The Daijōkan (Great Council of State), the highest decision-making office in the Meiji government, declared that Ulleungdo and Dokdo were Korean territory (25 centimeters x 35 centimeters)??. The official Daijōkan document, “Ministry of Home Affairs Questionnaire and Daijōkan Order,” bears the seal of a leader of the Meiji Restoration, Iwakura Tomomi (Minister of the Right). The Daijōkan Order consists of documents with answers to an inquiry by the Shimane Prefecture and a map addendum. In 1876, the Meiji government ordered each of Japan’s prefectures to submit maps to create a complete map of Japan. At this time, an inquiry was made by the local government of Shimane Prefecture to the Meiji government regarding whether to include Ulleungdo and Dokdo located in the East Sea. After five months of research, Japan’s Minister of Home Affairs decided that Ulleungdo and Dokdo were Joseon territory and therefore irrelevant to Japan. The Prime Minister reviewed the document and also came to the conclusion that Ulleungdo and Dokdo were in fact Korean territory and irrelevant to Japan. The Daijōkan informed Shimane Prefecture through the Ministry of Home Affairs on March 3, 1877, “Ulleungdo and Dokdo have no relation with Japan, and you must bear that in mind.” Japanese officials sent this order to officials in Shimane Prefecture on April 9, 1877.

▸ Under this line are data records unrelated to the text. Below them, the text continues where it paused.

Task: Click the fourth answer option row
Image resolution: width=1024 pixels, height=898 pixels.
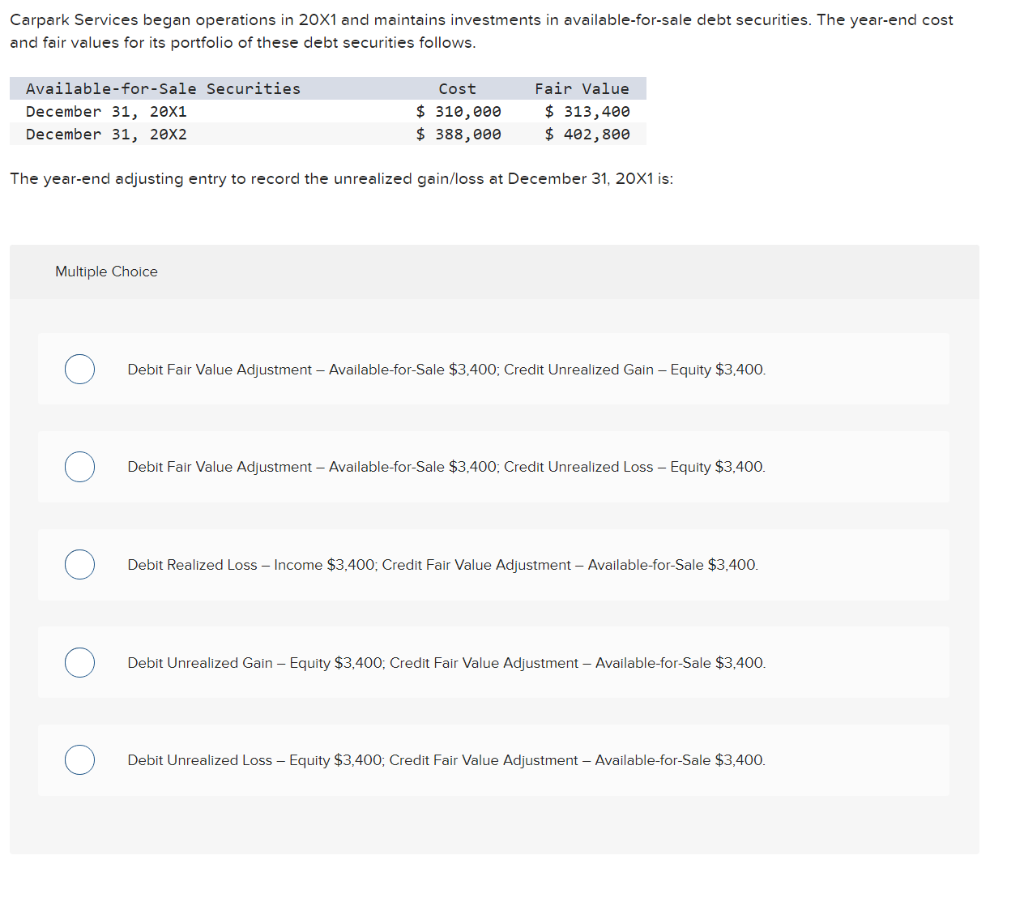Action: [x=494, y=662]
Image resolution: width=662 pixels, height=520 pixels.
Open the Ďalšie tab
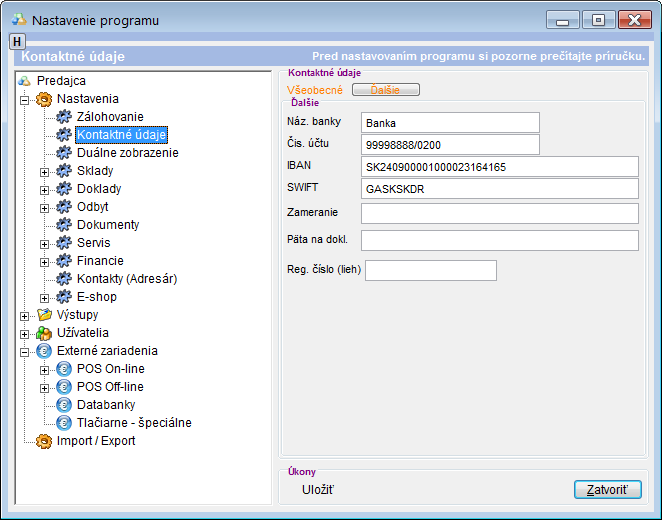(385, 90)
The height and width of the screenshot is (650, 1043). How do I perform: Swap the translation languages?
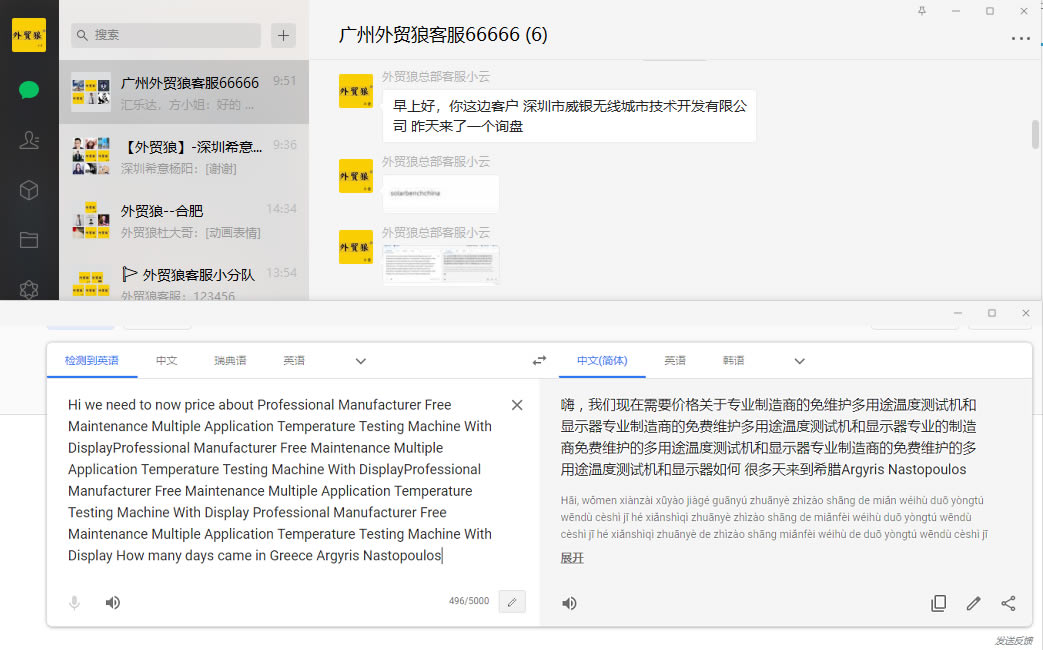pyautogui.click(x=539, y=361)
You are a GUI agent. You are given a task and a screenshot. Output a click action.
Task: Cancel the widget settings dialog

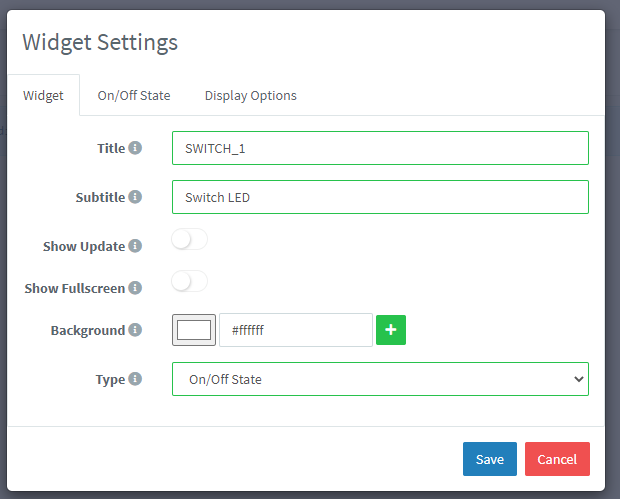pos(557,459)
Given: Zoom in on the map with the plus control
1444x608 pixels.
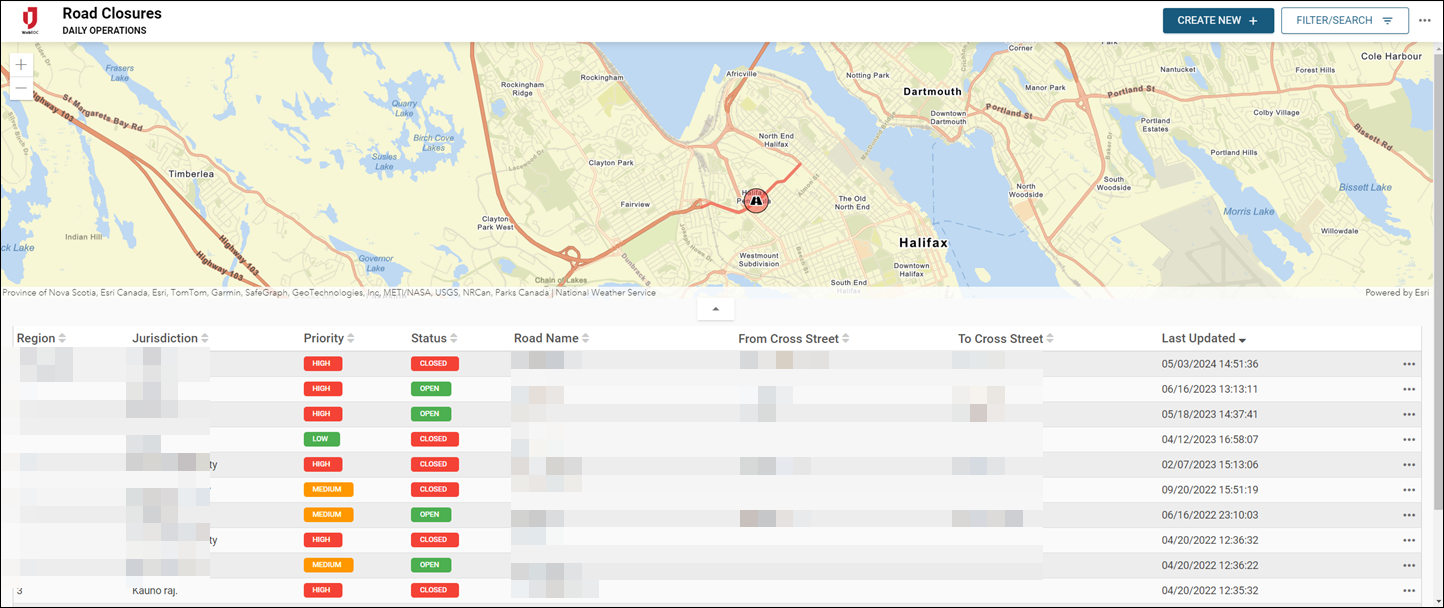Looking at the screenshot, I should click(21, 64).
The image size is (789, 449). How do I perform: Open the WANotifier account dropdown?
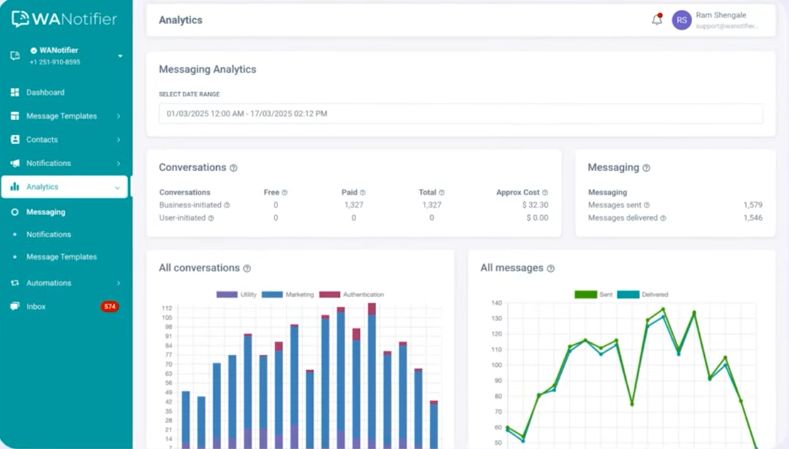click(x=120, y=56)
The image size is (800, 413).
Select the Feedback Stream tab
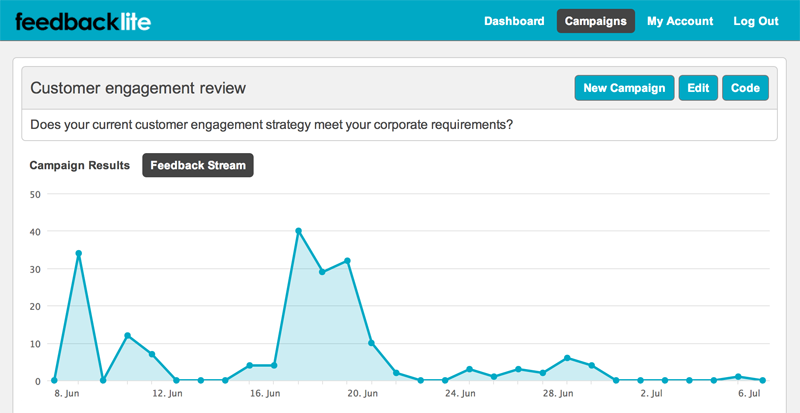pyautogui.click(x=198, y=166)
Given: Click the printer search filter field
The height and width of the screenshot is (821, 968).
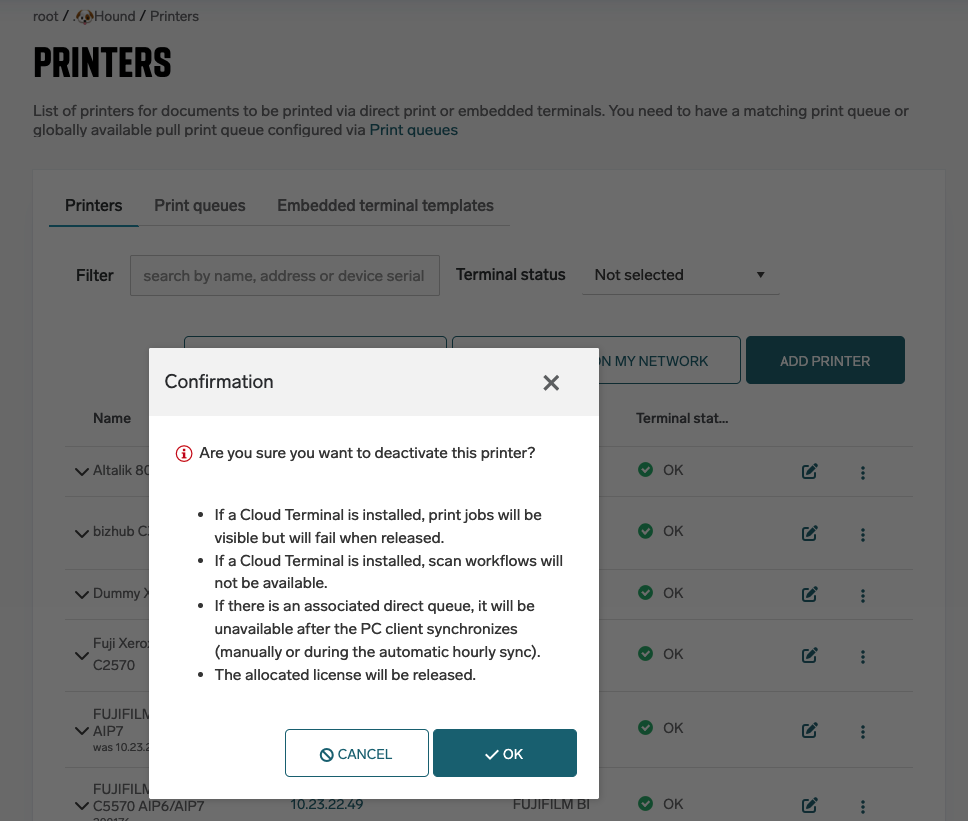Looking at the screenshot, I should coord(285,275).
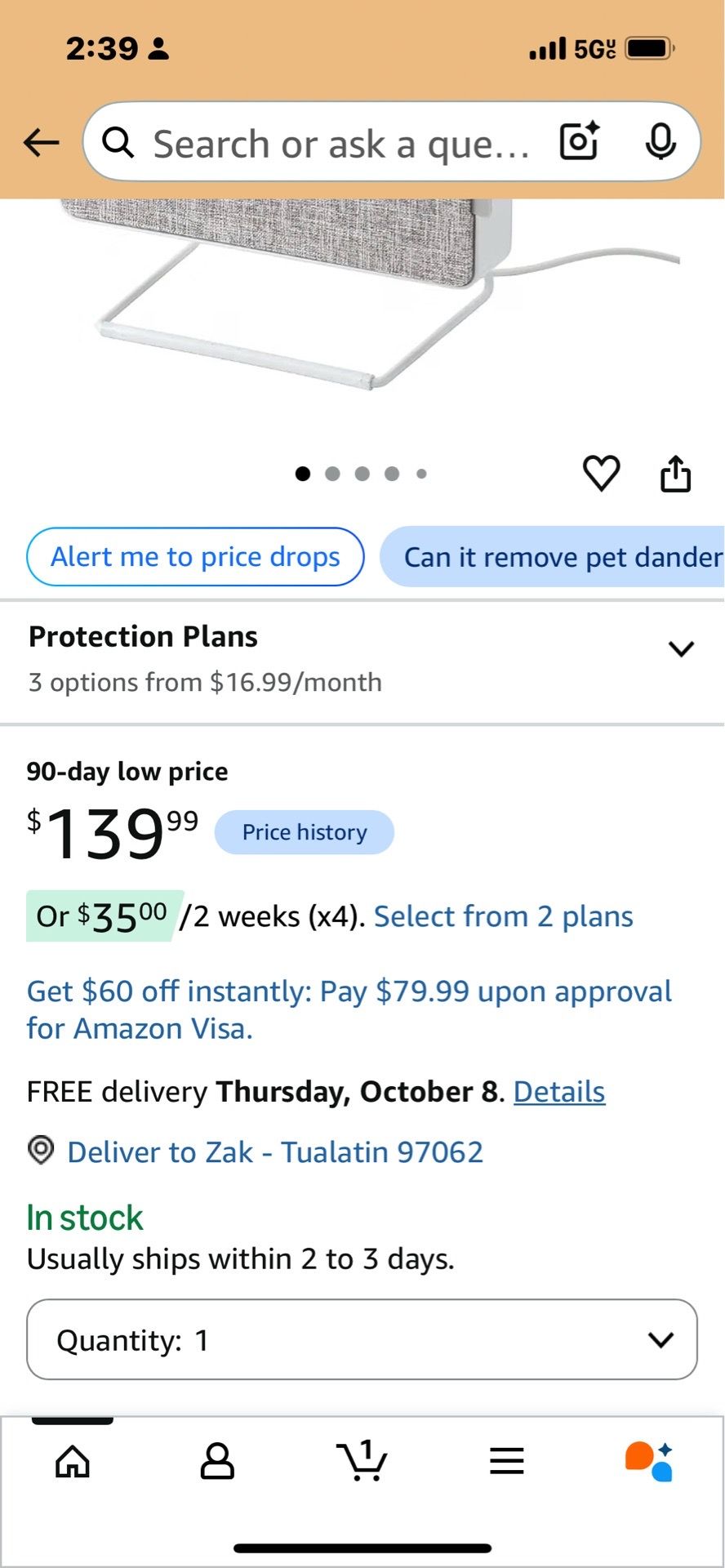Tap the microphone voice search icon
Viewport: 725px width, 1568px height.
click(661, 142)
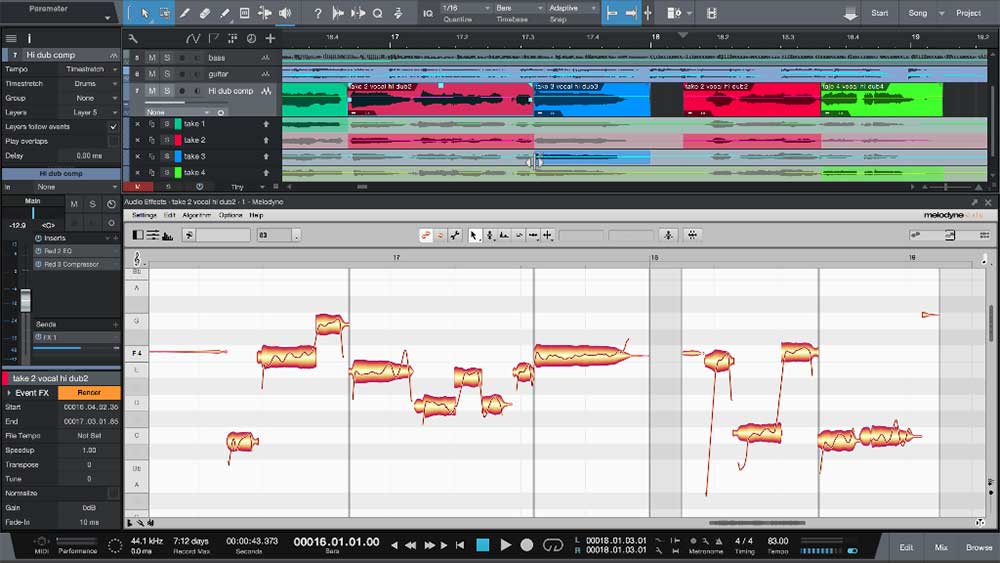Enable the Normalize checkbox

click(113, 494)
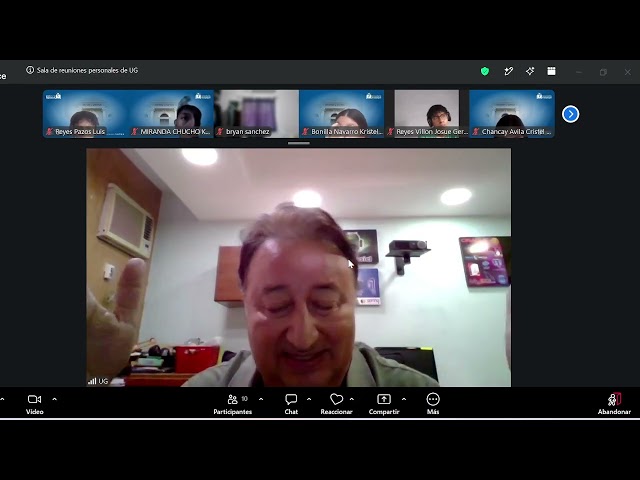Select bryan sanchez video thumbnail

256,113
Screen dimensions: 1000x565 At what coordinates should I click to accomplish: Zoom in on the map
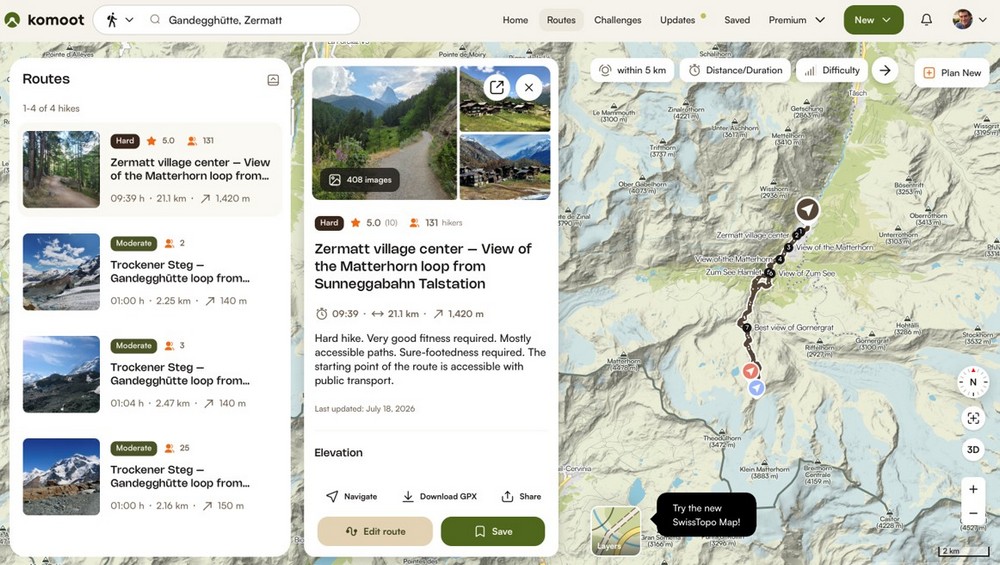[973, 489]
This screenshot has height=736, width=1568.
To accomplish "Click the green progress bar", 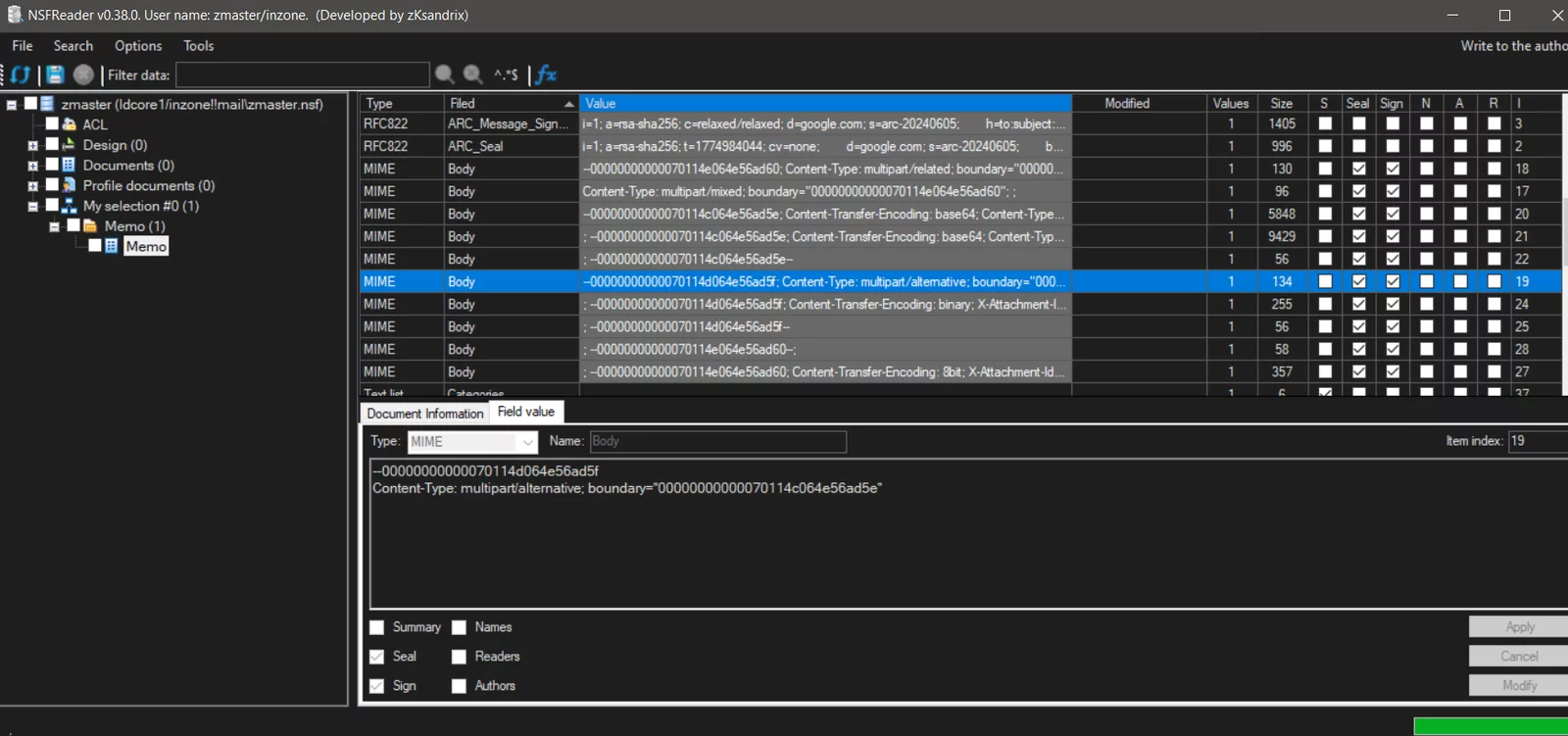I will pyautogui.click(x=1490, y=726).
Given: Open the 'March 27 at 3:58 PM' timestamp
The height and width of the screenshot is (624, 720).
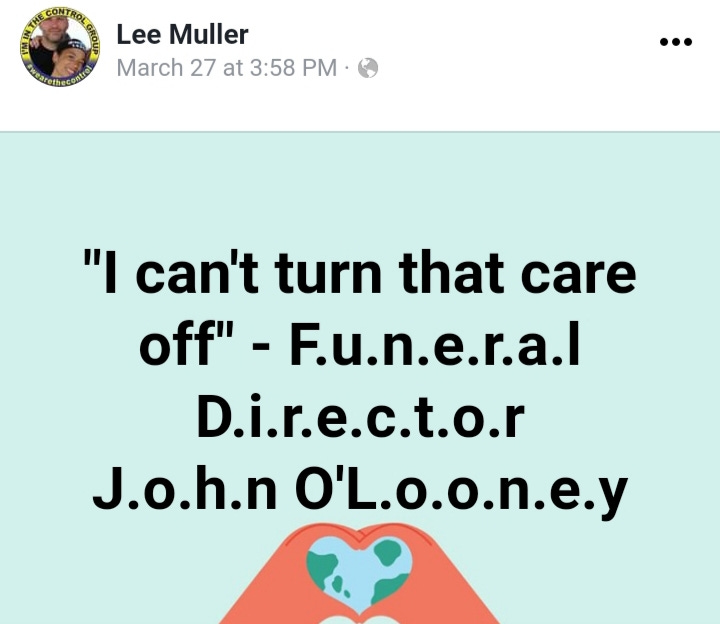Looking at the screenshot, I should [227, 68].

The contents of the Shimane Prefecture inquiry and the Daijōkan Order are as follows:
Attachment: Japan’s Minister of Home Affairs, Jukdo and Ildo Jurisdiction Analysis (1692). Results of the trip to Joseon and its government after Joseon people inhabited the islands. Upon listening to the opinions of the officials that Japan has no relation with the islands, the following order is commanded.
Order: Jukdo (Ulleungdo) and Uldo (Dokdo) have no relation with Japan, and you must keep that in mind.